▶ [EXERCISE BRIEF]: Go through the records and report each line in which the word "Titoli" occurs.

══════════════════════════════

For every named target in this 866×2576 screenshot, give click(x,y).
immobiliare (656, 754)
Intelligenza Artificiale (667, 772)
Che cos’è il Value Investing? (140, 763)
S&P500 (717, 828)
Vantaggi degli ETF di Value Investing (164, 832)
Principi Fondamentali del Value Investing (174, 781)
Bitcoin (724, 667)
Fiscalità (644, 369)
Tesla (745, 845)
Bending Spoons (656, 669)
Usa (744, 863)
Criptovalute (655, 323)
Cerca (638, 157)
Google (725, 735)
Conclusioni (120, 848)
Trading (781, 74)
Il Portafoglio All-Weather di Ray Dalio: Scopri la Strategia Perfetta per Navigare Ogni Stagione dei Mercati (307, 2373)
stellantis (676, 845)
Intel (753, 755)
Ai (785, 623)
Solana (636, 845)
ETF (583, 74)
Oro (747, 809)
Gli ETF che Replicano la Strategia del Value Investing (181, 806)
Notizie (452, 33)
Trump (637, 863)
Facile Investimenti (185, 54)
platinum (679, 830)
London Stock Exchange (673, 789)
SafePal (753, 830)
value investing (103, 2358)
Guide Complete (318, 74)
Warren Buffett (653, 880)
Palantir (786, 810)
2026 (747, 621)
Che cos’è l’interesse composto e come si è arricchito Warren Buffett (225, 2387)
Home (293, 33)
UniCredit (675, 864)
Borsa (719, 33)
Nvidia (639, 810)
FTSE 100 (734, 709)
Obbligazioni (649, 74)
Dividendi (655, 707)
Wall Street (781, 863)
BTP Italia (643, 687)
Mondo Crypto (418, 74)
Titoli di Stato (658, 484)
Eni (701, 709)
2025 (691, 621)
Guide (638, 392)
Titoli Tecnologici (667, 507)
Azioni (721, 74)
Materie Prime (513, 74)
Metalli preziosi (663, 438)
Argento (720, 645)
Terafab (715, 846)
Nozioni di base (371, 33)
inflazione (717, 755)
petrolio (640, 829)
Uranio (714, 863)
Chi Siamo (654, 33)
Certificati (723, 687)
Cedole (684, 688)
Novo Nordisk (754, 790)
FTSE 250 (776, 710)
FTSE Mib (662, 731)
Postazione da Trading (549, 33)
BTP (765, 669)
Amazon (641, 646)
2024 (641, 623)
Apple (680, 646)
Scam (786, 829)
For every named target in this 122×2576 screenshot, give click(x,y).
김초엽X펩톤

══════════════════════════════

▶ [EXERCISE ANSWER]:
Titoli di Stato (658, 484)
Titoli Tecnologici (667, 507)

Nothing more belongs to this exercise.